***** DATA FOR ANALYSIS *****

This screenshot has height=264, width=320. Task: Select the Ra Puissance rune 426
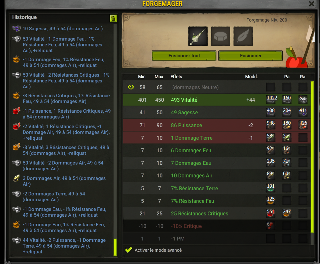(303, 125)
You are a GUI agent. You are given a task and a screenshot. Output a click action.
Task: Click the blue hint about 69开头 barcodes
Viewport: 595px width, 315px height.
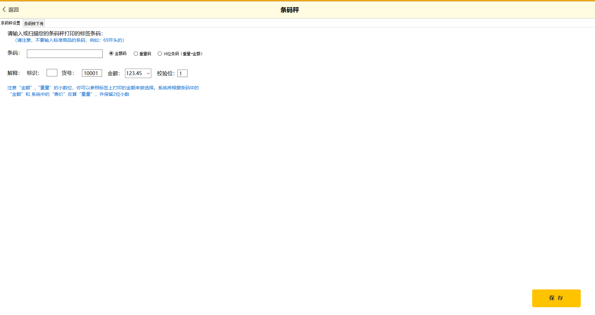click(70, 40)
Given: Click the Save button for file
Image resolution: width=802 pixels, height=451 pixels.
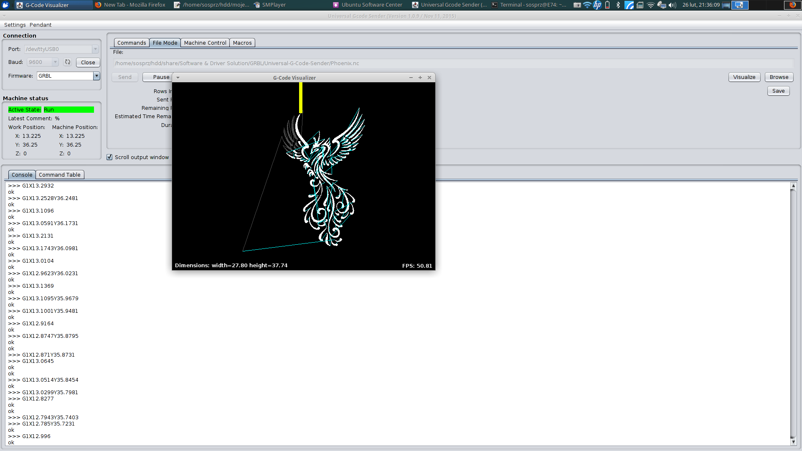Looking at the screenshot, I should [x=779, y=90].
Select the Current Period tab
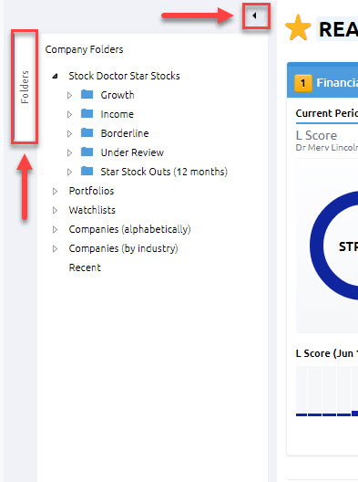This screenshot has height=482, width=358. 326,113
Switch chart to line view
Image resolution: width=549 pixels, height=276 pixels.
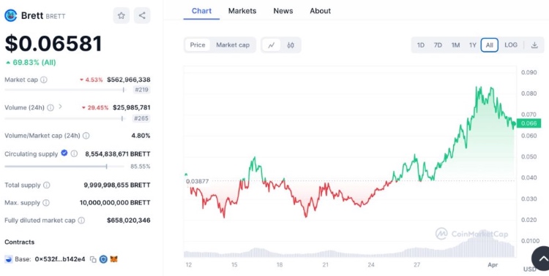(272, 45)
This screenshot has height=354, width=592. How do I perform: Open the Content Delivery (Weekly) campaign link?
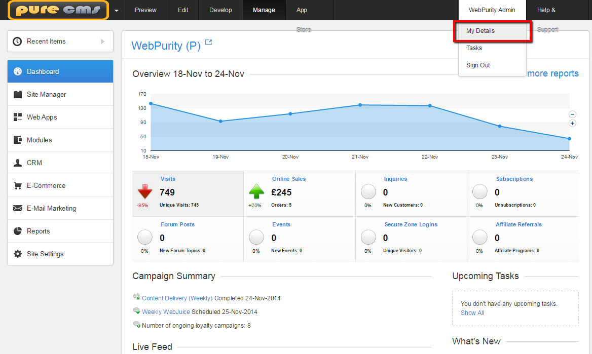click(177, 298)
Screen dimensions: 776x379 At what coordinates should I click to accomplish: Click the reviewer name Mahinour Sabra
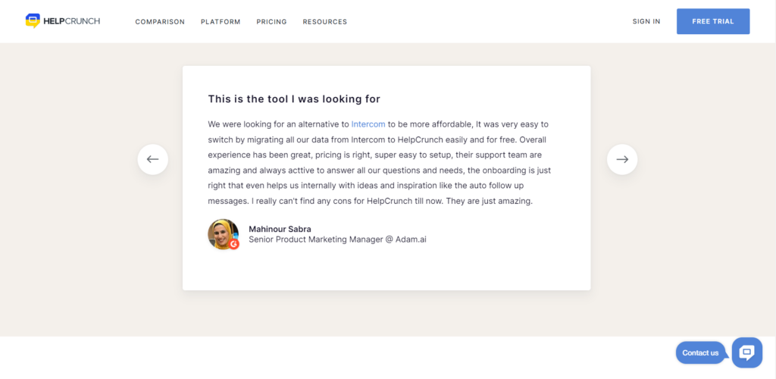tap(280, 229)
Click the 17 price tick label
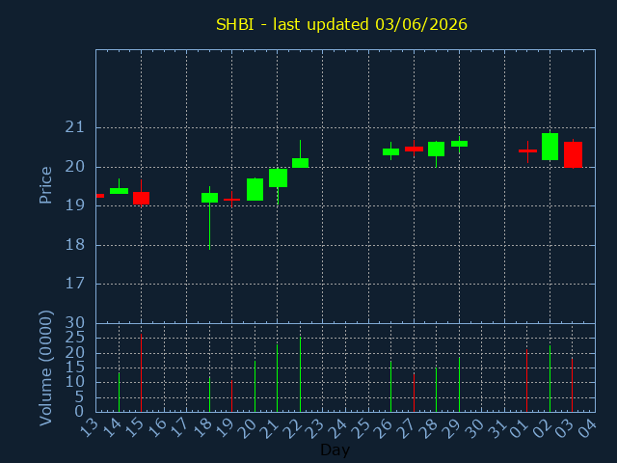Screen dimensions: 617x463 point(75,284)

*****
***** DATA FOR ANALYSIS *****

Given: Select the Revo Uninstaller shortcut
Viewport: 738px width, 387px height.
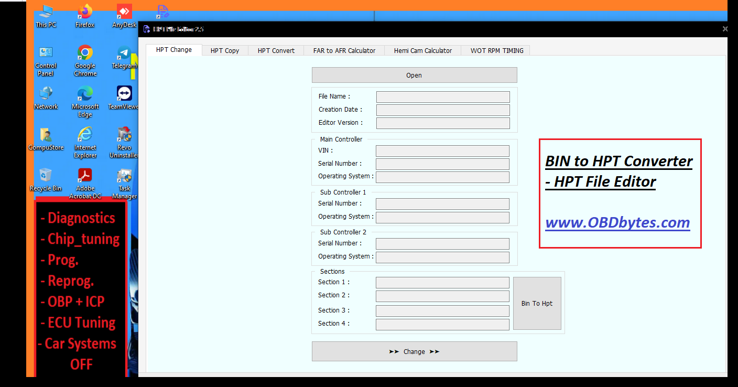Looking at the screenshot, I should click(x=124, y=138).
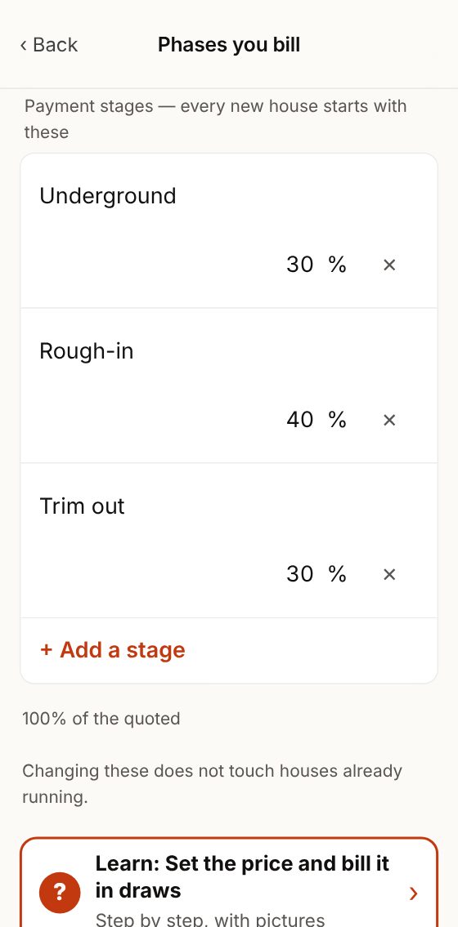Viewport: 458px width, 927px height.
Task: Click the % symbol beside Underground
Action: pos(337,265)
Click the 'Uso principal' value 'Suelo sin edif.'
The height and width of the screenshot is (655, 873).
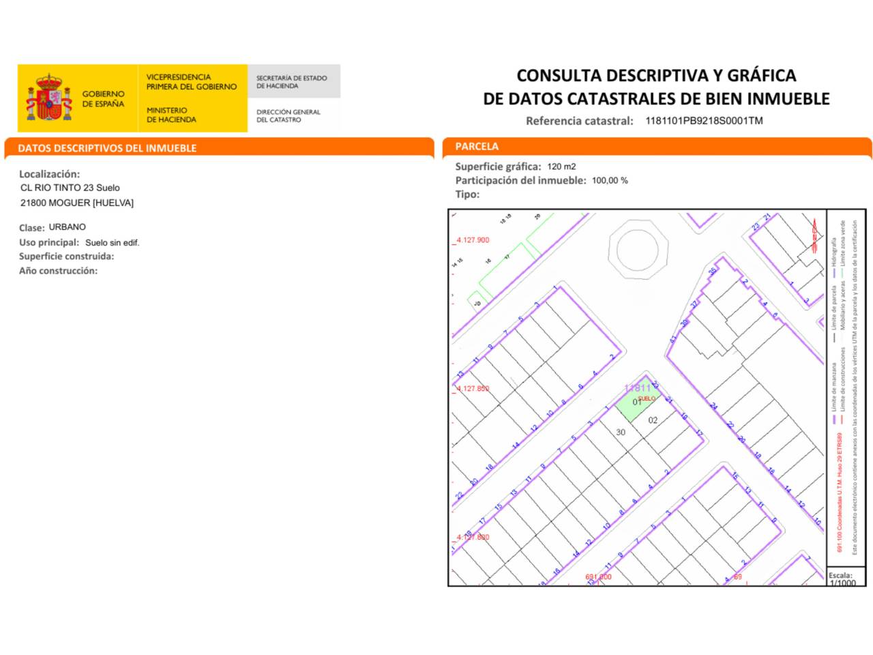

*****
***** DATA FOR ANALYSIS *****

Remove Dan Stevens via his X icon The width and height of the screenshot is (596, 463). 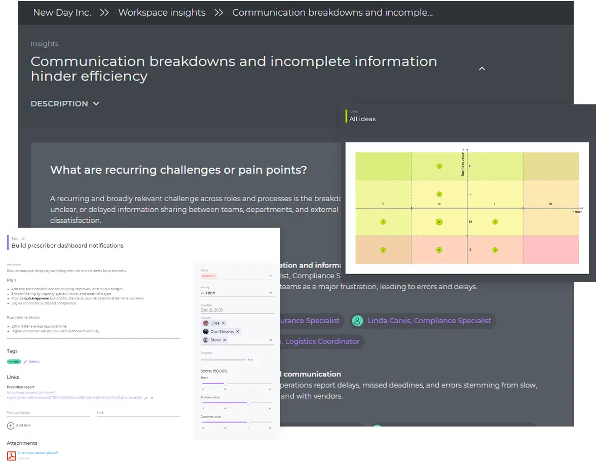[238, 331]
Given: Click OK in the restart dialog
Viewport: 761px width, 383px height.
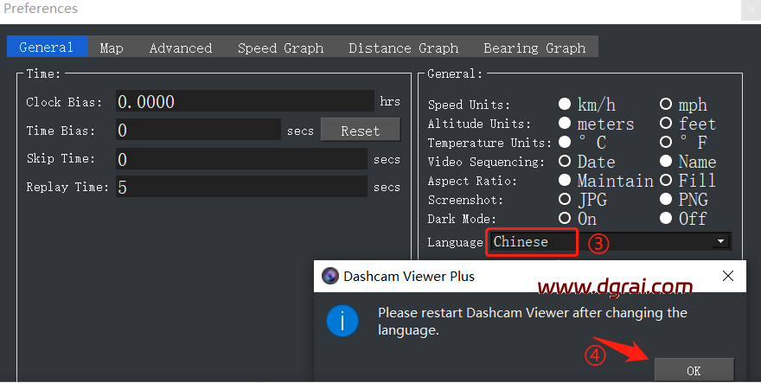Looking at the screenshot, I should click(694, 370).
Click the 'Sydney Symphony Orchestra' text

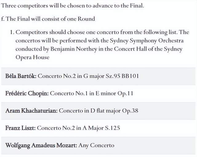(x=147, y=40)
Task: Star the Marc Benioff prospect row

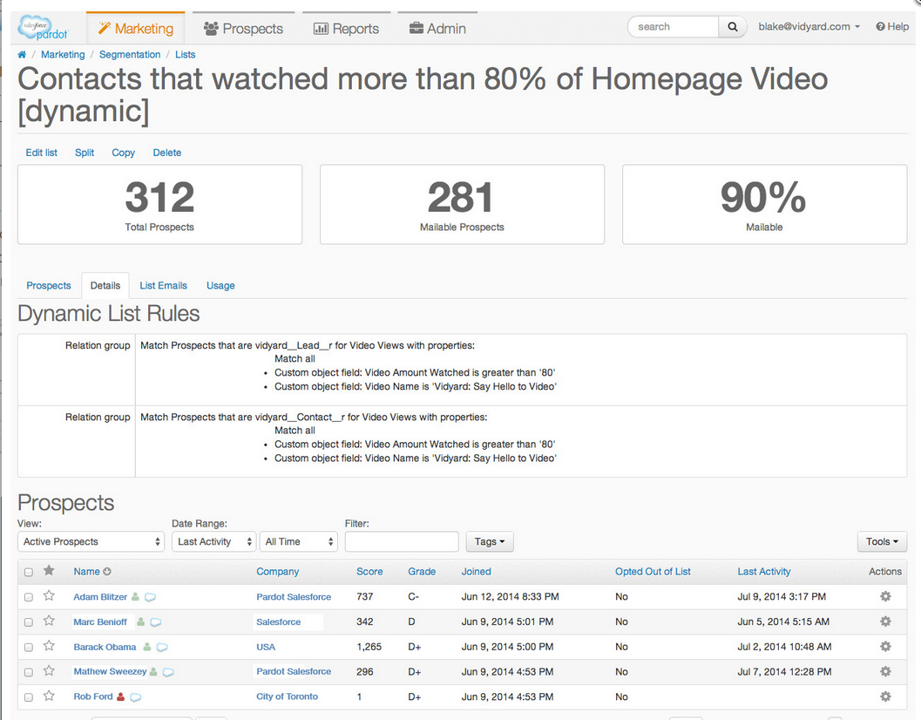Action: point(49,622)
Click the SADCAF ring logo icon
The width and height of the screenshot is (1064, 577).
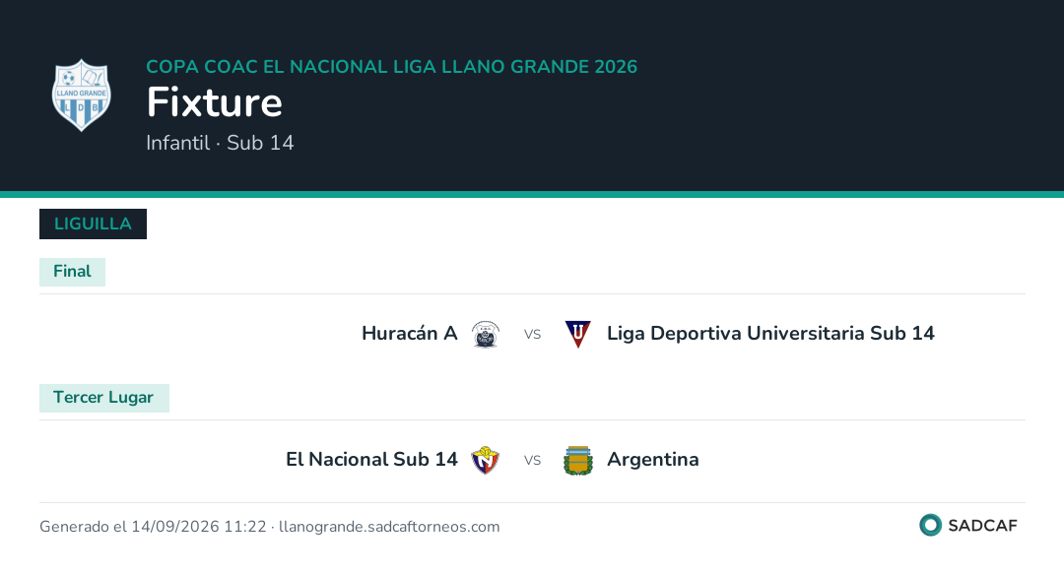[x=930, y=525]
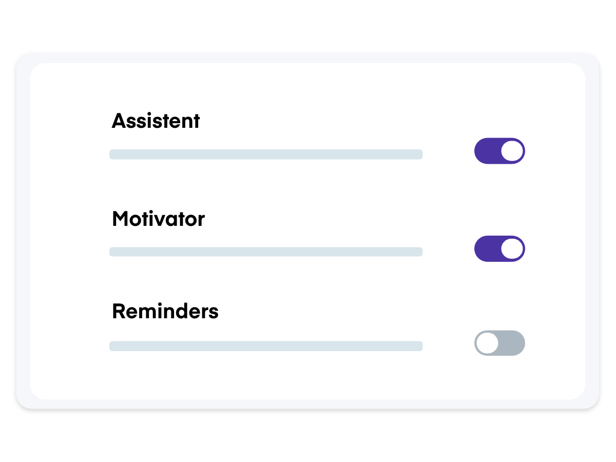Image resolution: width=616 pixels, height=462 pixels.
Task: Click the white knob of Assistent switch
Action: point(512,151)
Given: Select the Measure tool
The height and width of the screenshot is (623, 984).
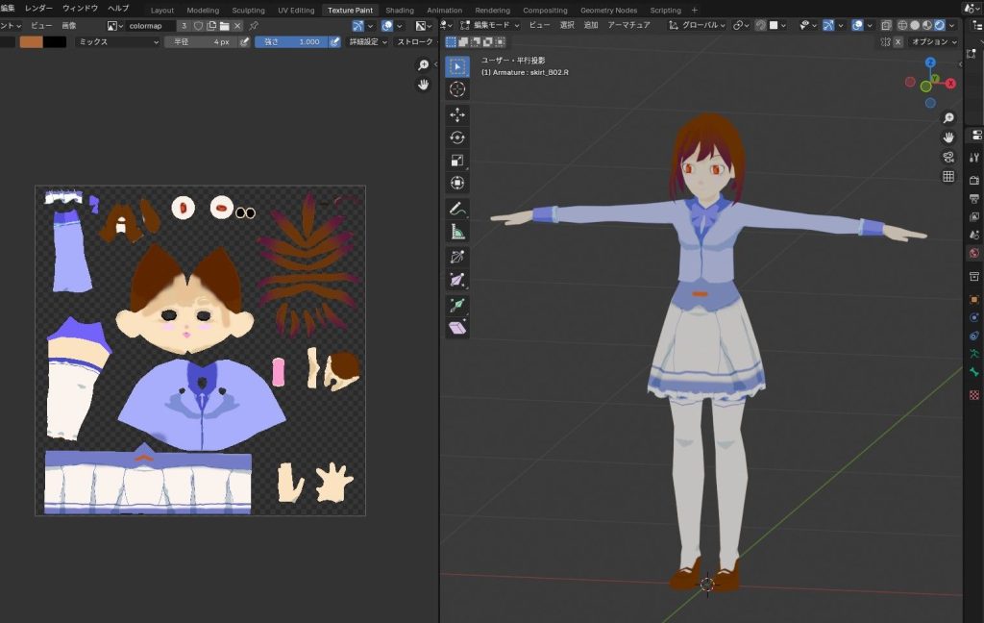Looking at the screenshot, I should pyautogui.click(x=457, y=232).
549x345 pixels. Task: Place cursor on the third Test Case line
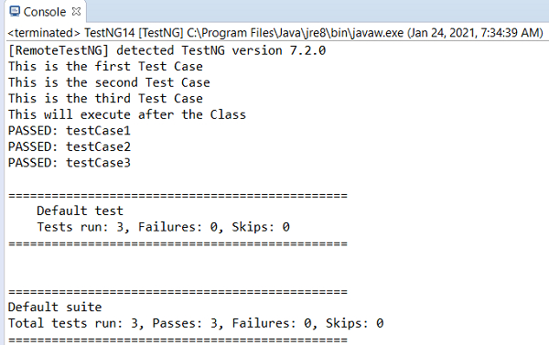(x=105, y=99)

*****

WHAT IS NEEDED:
Every line above from the one with "Given: Click OK in the restart dialog" down to the one with "Click the SADCAF ring logo icon" must be written out exactly, and no picture may appear.

RESPONSE TO THIS EXERCISE:
Given: Click OK in the restart dialog
Viewport: 761px width, 383px height.
Looking at the screenshot, I should click(694, 370).
Click the 'Sydney Symphony Orchestra' text

(x=147, y=40)
Task: Star the Marc Benioff prospect row

Action: point(49,622)
Click the SADCAF ring logo icon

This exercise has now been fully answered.